This CRISPR/Cas9 generated Tbk1 N22D knock-in mutant of the Tbk1 gene carries a N22D knock in mutation (a single AAT -> GAT) in exon 6. This strain may be useful in studies related to inflammatory response regulation, autophagy, and frontotemporal dementia and/or amyotrophic lateral sclerosis 4.
Cathleen Lutz, The Jackson Laboratory
This CRISPR/Cas9 generated mutant of the Tbk1 (TANK-binding kinase 1) carries a N22D point mutation, a single AAT -> GAT, in exon 6. The Tbk1 gene encodes a serine/threonine kinase that is involved in inflammatory response regulation and autophagy. Mutations in this gene are associated with frontotemporal dementia and/or amyotrophic lateral sclerosis 4. Homozygous mice are viable and fertile. As the mice are characterized, we will modify the strain description and add phenotype data.
Plasmids encoding a single guide RNA designed to introduce a N22D point mutation into exon 6 of the Tbk1 gene and the cas9 nuclease were introduced into the cytoplasm C57BL/6J-derived fertilized eggs with well recognized pronuclei. Correctly targeted embryos were transferred to pseudopregnant females. Correctly targeted pups were identified by sequencing and PCR and further bred to C57BL/6J (Stock No. 000664) for 2 generations to develop the colony.
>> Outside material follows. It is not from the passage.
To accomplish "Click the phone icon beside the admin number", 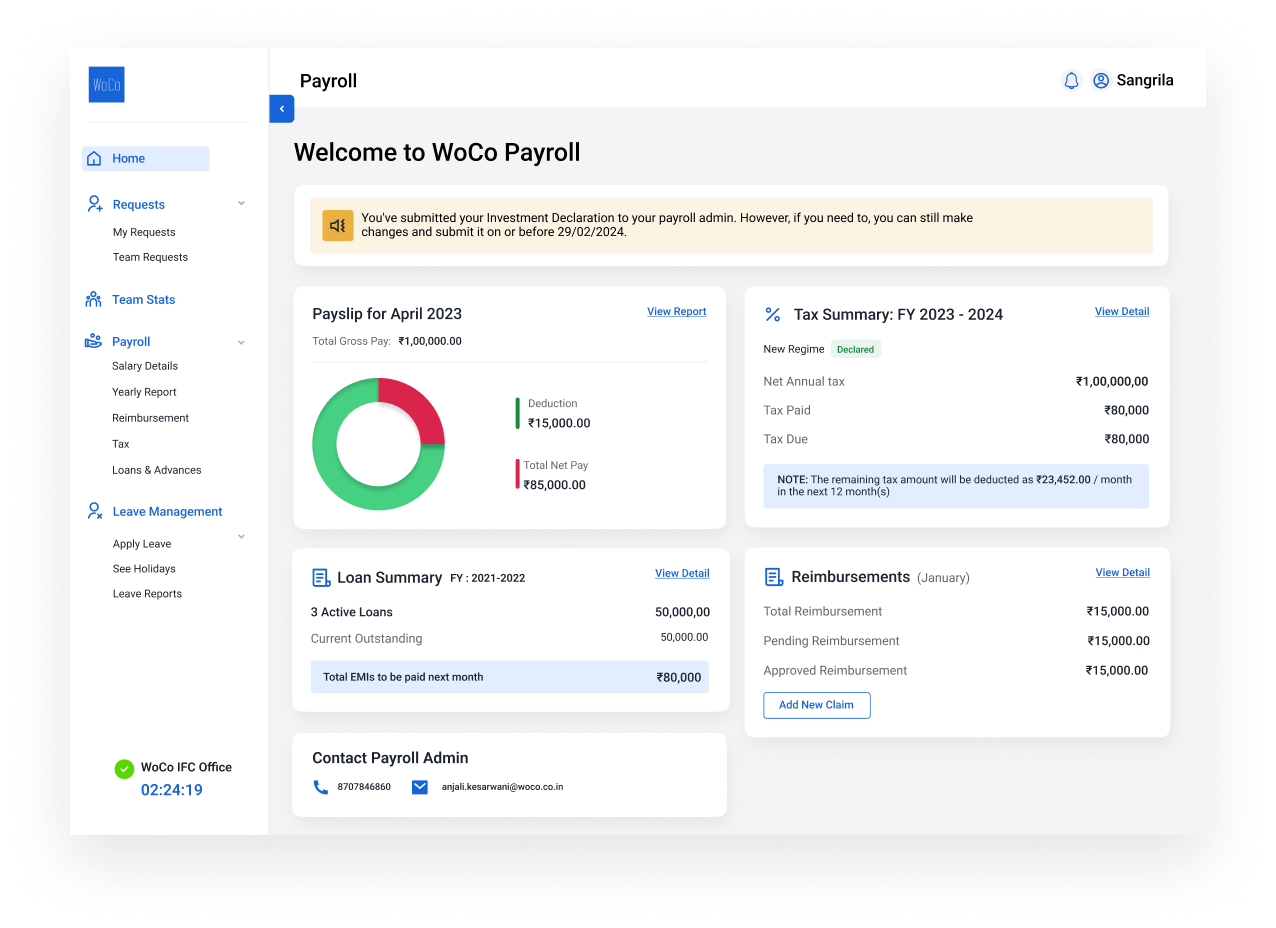I will coord(320,787).
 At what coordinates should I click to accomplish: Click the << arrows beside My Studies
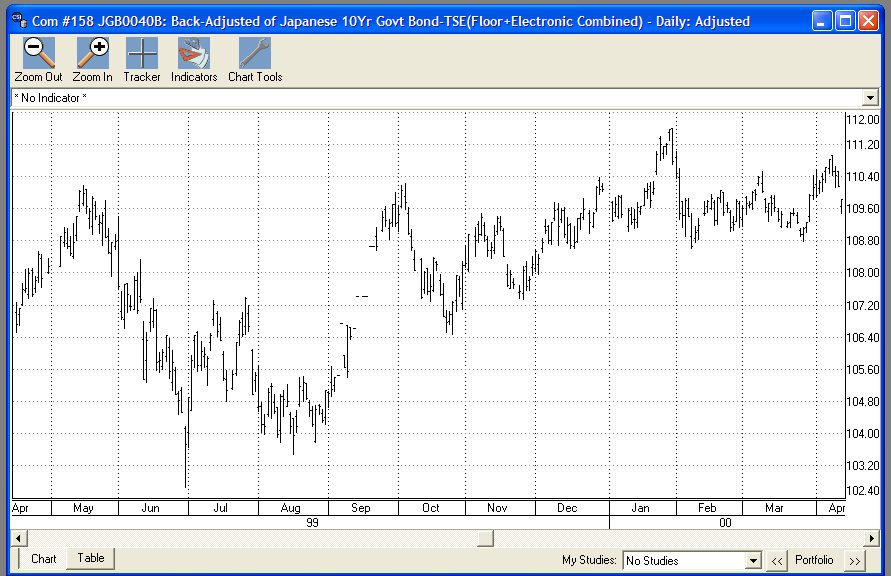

|Allele Name||endonuclease-mediated mutation 8, Cathy Lutz|
|Allele Type||Endonuclease-mediated (Humanized sequence)|
|Gene Symbol and Name||Tbk1, TANK-binding kinase 1|
|Strain of Origin||C57BL/6J|
|Molecular Note||CRISPR/Cas9 genome editing is used to introduce a AATto GAT resulting in an N22D amino acid substitution in exon 6. In humans, the N22D substitution is associated with amyotrophic lateral sclerosis.|
When maintaining a live colony, these mice can be bred as homozygotes.
When using the Tbk1 N22D KI mouse strain in a publication, please cite the originating article(s) and include JAX stock #028123 in your Materials and Methods section.